In the field of journalism, professional challenges abound. If one gets into an unfamiliar territory, chances of failing spectacularly only outweigh the risks of a possible job loss. And when disaster strikes, forget the assurances from superiors and your peers. Rely instead on your self-belief. It will take you through the heat of life and live hits.
The reactions to the 'wanting' linguistic abilities of the reporter above, oscillated between outright condemnation and patronising reassurance.
Indeed, serving the public's interest can expose a journalist to great ridicule from the same public.
But that is just an occupational hazard.
The real danger is the carefully concealed hypocrisy.
If the live report touched on something that's significantly damaging to the reputation of the media house, say, erroneously stating the President ordered the arrest of the area Member of Parliament:
- Would the newsroom managers come to the defence of the reporter, because it was the first time he was doing a live hit?

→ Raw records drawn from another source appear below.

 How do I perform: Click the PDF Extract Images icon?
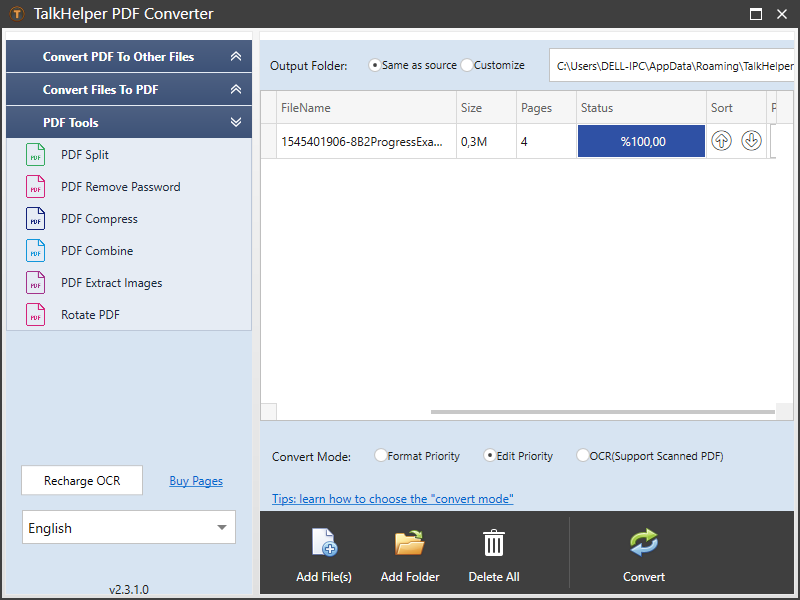[36, 283]
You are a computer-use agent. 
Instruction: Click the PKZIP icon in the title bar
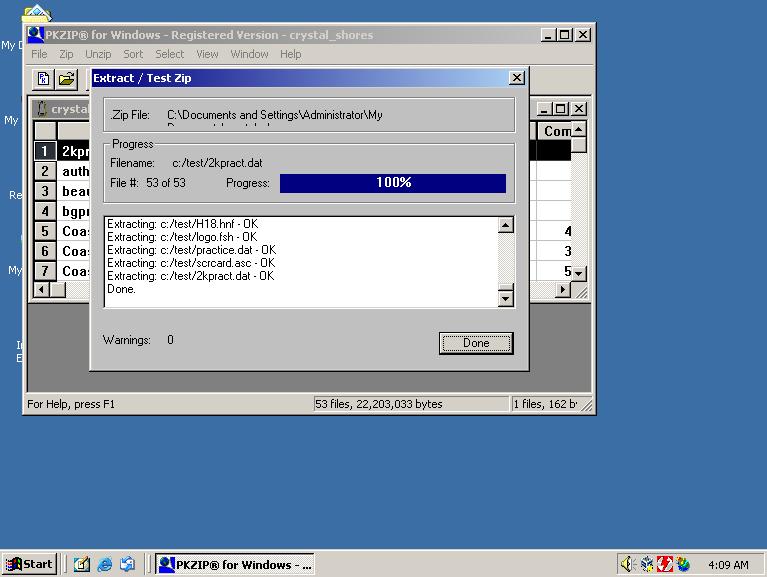(35, 35)
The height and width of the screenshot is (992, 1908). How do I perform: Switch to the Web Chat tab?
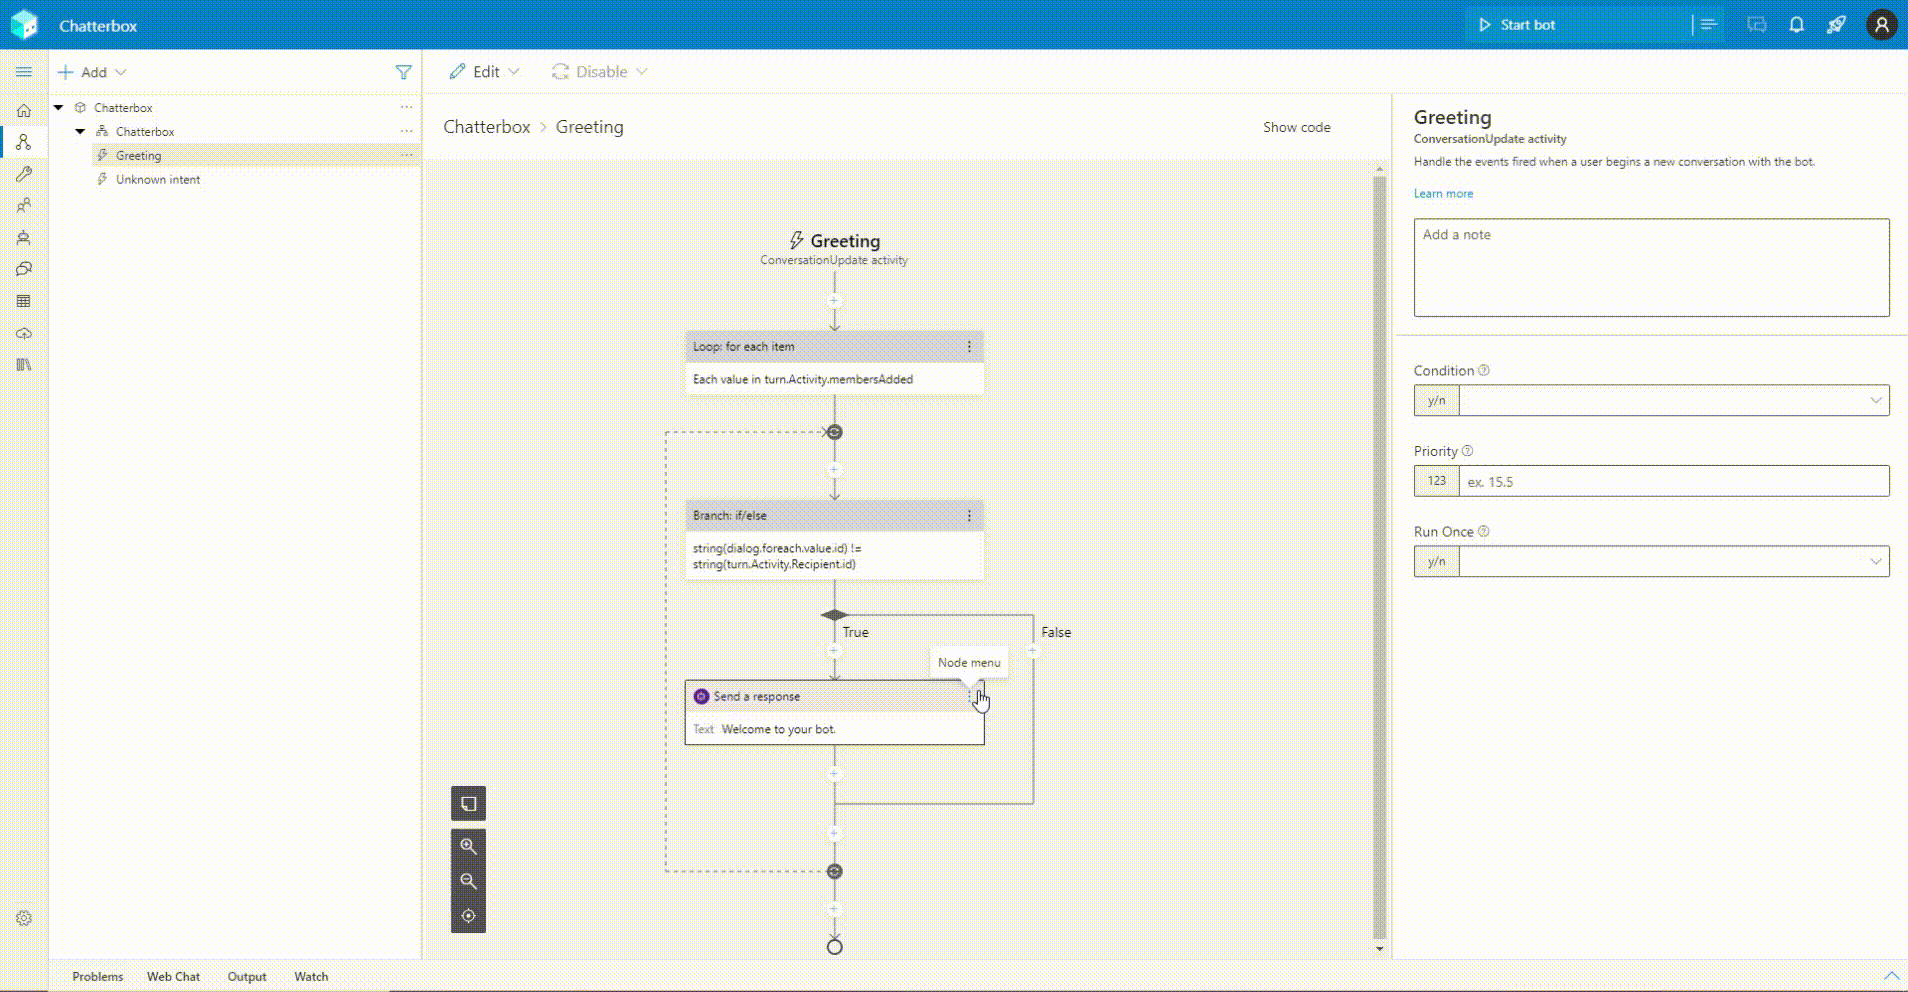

- Would senior editors or producers take responsibility for risking to have an inexperienced reporter doing a live broadcast during prime time?
- Would fellow colleagues in the industry be very sympathetic, or would the reporter become a case study of how not to do a live broadcast?
The reality in many a Kenyan newsrooms is that here, the reporter could be left to fry alone, even if the information he shared was given to him by his bosses.
And such is life. You really can't depend on other people to back you up 100%, all the time.
That's why it's so important to have an inner reservoir of strength, hope, courage and determination to soldier on, in the face of career-threatening adversity.
- Those offering their support, can opt to become spineless, if it suits them more.
- Those getting in touch to express their solidarity can thereafter be out of touch with your basic needs.
- Those sharing how they overcame similar circumstances can fail to disclose if they had somebody higher up protecting their interests.
That's why in the heat of life, and even after a live hit mess, what superiors and peers say should matter less.
Focus more on your self-belief and the Most High!